Starmer garantiu que “muito antes” das operações militares dos Estados Unidos e de Israel, o Reino Unido já havia mobilizado suas próprias capacidades na região para defender seus interesses, como fez logo após o início da troca de ataques entre as partes.
“Derrubamos vários drones, pelo menos um dos quais se dirigia a uma base militar britânica”, disse Starmer em uma coletiva de imprensa, na qual confirmou que os Estados Unidos foram autorizados a usar suas instalações apenas para “operações defensivas” que também beneficiam os interesses do Reino Unido.
“Manteremos esse escudo”, disse Starmer, que insistiu que o Reino Unido não recebeu nenhum pedido de Washington para usar essas bases até sábado à tarde, quando já havia começado a operação que o presidente dos Estados Unidos, Donald Trump, chamou de “Fúria Épica”.

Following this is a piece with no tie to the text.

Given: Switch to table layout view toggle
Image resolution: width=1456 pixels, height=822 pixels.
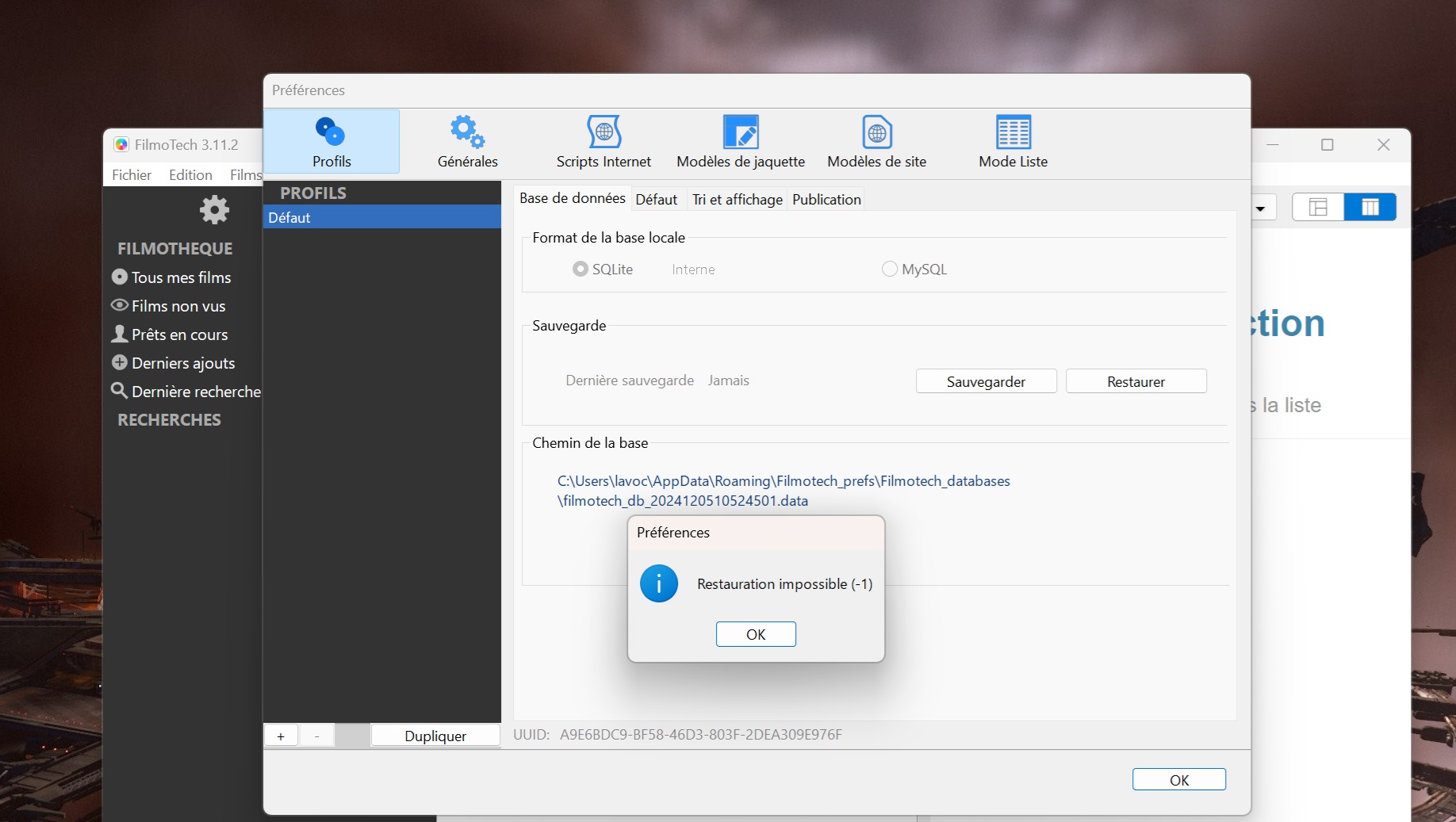Looking at the screenshot, I should click(x=1318, y=208).
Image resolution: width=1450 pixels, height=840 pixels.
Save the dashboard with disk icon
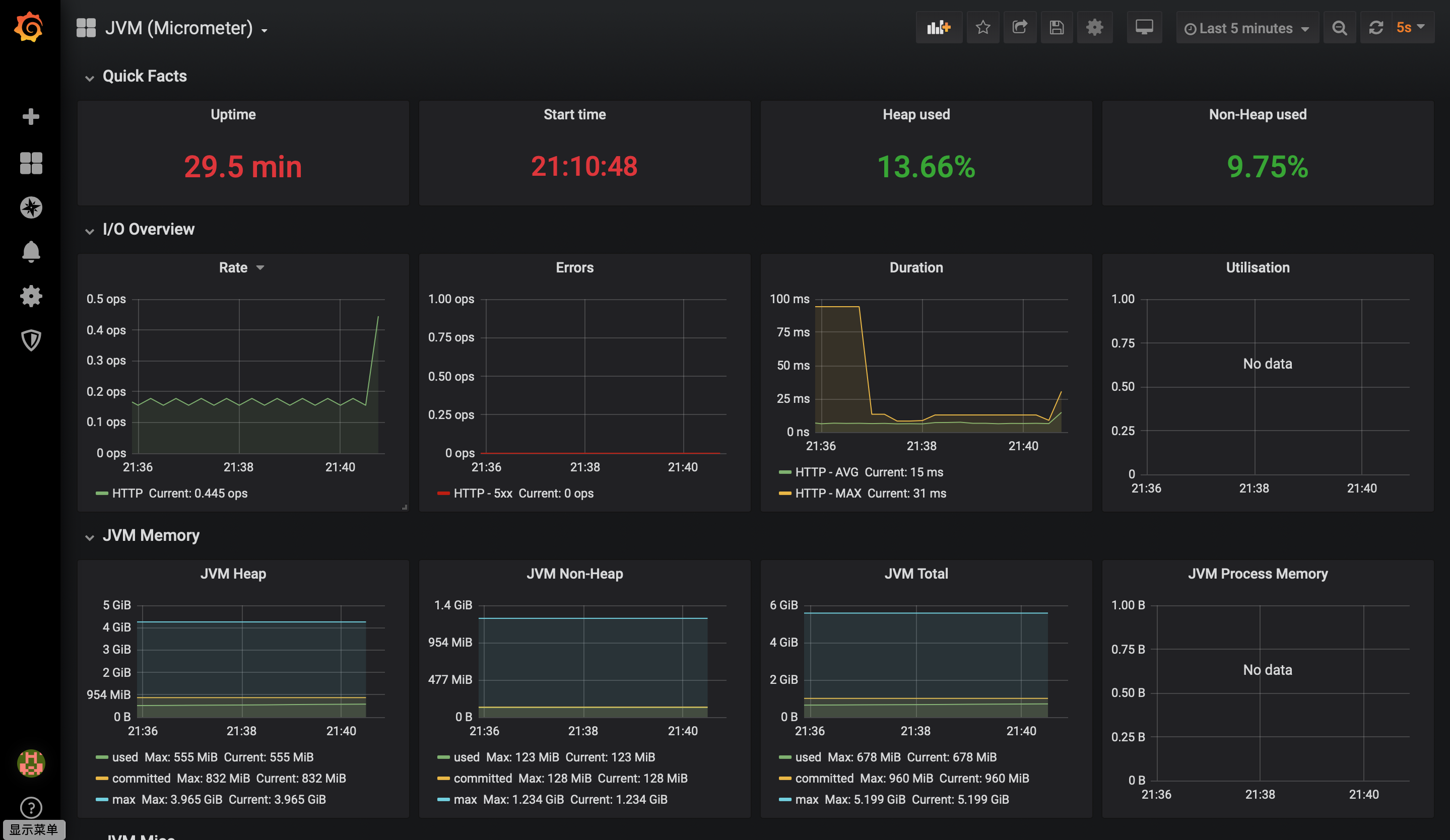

Nesse sentido, ele explicou que não foi necessário tomar uma decisão até então, que finalmente contou com a unanimidade de todo o seu gabinete. É por isso que ele repreendeu aqueles que, neste momento, em meio a uma grande incerteza, tentam dividir a sociedade britânica. “Como nação, devemos nos unir neste momento. Os cidadãos que estão presos na região, assustados e precisando de ajuda, são de todas as origens. As Forças Armadas que os protegem também são de todas as origens. O que nos une é nossa humanidade comum e nosso amor por este país”, disse ele. Starmer estimou em cerca de 4.000 o número de cidadãos britânicos que conseguiram voltar em voos comerciais dos Emirados Árabes Unidos, embora as autoridades tenham registrado mais de 140.000 espalhados por toda a região.
Essas tarefas são “enormes” e “muito maiores do que a evacuação do Afeganistão”, disse ele, em alusão à saída em massa de milhares de pessoas de Cabul após a chegada do Talibã em agosto de 2021. “Não vai acontecer da noite para o dia, mas não vamos parar até que nosso povo esteja seguro”, enfatizou.